Sidebar: Limits to the gatekeeper role
The Supreme Court’s decision in Daubert assigned district courts a type of “gatekeeper” role in admitting expert testimony and evaluating its reliability. A recent case, Manpower, Inc. v. Insurance Co. of the State of Pennsylvania, demonstrates that this role has limits.
The “Manpower” case involved a dispute over reimbursement for business interruption losses under an insurance policy. The insured’s forensic accounting expert expressed an opinion on the total loss, and the insurance company moved to exclude the testimony, saying it wasn’t the product of reliable methodology.
The district court found that the expert had, indeed, followed the insurance policy’s prescribed methodology for calculating losses. But the reliability of the expert’s calculations turned on whether he’d used reliable methods when he selected numbers for the projected total expenses and revenues. The court held that the method for projecting revenues was unreliable due to his estimated growth rate, so it excluded his testimony. The insured party then appealed.

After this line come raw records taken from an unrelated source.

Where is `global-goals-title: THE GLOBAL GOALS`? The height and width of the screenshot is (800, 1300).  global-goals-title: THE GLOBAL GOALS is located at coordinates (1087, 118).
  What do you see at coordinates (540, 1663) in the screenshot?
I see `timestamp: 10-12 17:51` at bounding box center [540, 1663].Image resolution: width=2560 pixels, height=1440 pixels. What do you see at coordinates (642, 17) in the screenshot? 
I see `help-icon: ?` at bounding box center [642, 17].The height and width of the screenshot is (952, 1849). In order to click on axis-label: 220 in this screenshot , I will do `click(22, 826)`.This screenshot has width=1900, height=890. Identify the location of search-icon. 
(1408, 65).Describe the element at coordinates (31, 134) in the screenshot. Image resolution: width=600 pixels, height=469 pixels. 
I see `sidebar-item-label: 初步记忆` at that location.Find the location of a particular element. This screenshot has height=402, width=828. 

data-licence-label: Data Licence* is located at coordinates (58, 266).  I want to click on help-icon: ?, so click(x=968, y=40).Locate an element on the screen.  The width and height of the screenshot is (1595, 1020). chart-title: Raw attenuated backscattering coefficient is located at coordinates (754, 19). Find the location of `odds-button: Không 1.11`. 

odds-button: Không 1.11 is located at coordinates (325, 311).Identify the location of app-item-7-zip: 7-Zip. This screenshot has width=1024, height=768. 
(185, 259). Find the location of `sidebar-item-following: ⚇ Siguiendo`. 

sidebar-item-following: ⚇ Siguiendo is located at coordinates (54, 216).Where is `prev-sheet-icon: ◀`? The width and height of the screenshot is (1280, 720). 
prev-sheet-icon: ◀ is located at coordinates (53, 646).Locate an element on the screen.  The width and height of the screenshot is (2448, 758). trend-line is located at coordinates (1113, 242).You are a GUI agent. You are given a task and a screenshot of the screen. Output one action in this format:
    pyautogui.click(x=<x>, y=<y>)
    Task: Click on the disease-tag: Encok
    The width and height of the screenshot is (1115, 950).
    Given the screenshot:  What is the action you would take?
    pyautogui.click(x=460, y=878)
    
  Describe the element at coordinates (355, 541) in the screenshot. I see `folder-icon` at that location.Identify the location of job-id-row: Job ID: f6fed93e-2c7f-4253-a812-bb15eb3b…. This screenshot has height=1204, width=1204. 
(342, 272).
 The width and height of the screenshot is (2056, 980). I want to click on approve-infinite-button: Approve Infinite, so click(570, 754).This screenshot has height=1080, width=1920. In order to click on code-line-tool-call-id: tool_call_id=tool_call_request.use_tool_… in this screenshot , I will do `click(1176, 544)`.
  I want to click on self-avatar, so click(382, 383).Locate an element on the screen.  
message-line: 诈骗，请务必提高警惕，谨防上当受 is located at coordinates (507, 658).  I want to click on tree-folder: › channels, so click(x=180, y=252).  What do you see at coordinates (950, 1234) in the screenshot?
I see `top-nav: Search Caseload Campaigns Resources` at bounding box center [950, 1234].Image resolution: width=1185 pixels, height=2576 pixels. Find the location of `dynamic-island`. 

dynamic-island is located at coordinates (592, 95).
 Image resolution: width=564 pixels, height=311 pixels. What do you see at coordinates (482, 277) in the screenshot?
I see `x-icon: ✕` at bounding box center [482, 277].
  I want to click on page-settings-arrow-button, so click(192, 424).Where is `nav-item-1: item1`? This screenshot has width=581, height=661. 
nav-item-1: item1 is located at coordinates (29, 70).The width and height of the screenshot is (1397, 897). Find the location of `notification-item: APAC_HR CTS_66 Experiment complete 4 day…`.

The court of appeals acknowledged that district court judges have a lot of leeway when determining whether particular expert testimony is reliable. It pointed out, however, that a district court “usurps the role of the jury … if it unduly scrutinizes the quality of the expert’s data and conclusions rather than the reliability of the methodology.”
The appellate court determined that the district court’s concerns weren’t due to the reliability of the expert’s methodology, but the resulting conclusions. The district court then took issue with his selection of particular data. But the selection of data inputs to apply in a model is a question that’s separate from the reliability of the methodology reflected in the model itself.
The appellate court warned that it wasn’t saying that an expert can rely on data with no quantitative or qualitative connection to the methodology. Experts should use the type of data on which specialists in the field would reasonably rely.